By copying the competition with a vehicle we already have too many examples of on the American highway today, Volkswagen has suggested that it's going back to the same type of "Americanization" that Carl Hahn so famously waged war against as VW chairman in the 1980s. A fun, European-style minivan always made for a unique selling point for VW passenger vans in the States, which was what made the Microbuses and Buses of the sixties and seventies such big cultural icons. VW needs a real minivan, direct from Germany, like its current Transporter, for the three-row-seating vehicle market segment.
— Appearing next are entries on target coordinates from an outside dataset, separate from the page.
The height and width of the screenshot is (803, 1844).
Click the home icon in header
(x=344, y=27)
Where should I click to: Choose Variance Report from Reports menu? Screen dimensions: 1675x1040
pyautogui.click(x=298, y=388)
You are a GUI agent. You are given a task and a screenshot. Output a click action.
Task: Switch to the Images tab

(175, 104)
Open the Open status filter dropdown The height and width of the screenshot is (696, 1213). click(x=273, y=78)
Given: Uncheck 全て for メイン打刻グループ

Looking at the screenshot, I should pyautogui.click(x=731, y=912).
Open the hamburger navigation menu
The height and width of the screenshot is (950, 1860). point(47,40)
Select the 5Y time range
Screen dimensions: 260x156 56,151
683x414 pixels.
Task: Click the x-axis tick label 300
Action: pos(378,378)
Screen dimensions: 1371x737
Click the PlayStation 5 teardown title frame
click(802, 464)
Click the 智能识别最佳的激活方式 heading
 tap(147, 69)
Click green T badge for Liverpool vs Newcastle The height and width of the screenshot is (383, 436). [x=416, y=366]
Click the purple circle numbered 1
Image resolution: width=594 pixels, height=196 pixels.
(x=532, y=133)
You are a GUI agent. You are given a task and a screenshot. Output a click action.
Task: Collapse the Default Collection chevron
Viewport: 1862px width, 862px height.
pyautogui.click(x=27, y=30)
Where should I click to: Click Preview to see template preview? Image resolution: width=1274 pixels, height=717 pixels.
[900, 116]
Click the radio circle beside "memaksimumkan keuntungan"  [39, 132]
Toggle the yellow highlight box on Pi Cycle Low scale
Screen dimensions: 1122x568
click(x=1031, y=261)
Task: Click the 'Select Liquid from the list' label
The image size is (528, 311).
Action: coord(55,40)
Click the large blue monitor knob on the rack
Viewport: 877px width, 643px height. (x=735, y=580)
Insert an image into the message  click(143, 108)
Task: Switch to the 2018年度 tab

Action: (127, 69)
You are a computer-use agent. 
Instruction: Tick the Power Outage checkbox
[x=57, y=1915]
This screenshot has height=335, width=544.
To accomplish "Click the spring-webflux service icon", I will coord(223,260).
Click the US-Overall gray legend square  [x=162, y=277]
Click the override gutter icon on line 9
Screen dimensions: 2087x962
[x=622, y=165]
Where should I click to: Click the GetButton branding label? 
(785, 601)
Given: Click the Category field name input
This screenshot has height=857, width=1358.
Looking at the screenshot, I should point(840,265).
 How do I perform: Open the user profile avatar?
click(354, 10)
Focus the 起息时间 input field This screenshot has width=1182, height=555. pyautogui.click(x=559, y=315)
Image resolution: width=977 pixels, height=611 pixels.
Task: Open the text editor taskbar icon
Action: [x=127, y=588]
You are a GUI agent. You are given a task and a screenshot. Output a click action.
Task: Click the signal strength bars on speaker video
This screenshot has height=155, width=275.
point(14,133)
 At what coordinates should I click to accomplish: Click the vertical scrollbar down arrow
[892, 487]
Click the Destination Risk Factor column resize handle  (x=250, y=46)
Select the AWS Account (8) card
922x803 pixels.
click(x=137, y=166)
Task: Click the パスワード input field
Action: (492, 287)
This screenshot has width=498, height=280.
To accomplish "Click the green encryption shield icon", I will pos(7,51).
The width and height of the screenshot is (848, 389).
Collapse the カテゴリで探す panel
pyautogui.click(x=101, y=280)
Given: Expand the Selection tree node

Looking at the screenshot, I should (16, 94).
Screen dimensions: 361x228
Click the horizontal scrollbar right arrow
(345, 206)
Or, at least the Touran, shown below.
But then, maybe I'm wrong. Because despite the warm nostalgia for the Transporters of the sixties and seventies, VW never sold any more than 65,000 of them in America in any given year, despite having the small passenger van market to itself for so long. Most Americans simply found them too funky, too non-conformist, too unconventional. Chrysler's conventional, conservative, mainstream minivans proved to be much more palatable product for These States, and VW became an also-ran in the minivan sweepstakes as other car companies tried to copy Chrysler's products. Showing up at the supermarket in a VW Vanagon in the eighties and parking in a lot full of Dodge Caravans and Plymouth Voyagers was like showing up at a Duran Duran concert wearing a Grateful Dead T-shirt. Now, with minivans less popular than they used to be, driving a Routan or even a Grand Caravan on an avenue full of SUVs is like still being a Duran Duran fan when everyone else is listening to Justin Timberlake or Bruno Mars. Maybe that's why VW's two most recent attempts at retro vans - the Microbus concept, the Bulli - never made it into production.
Just remember, fellow American VW fans, we still have the Golf and the GTI, we may yet get the Polo, and the current Jetta has been tweaked a bit (but not so much). And of course, there's the modern Beetle. So there's still some German character in VW's current North American lineup. And remember, if the Jetta makes a lot of money, that allows Volkswagen of America to sell its more European-style cars here as loss leaders. We'll have to take this creeping Americanization in VW's North American lineup with a either a grain of salt or a spoonful of sugar.
But we don't have to take it in silence.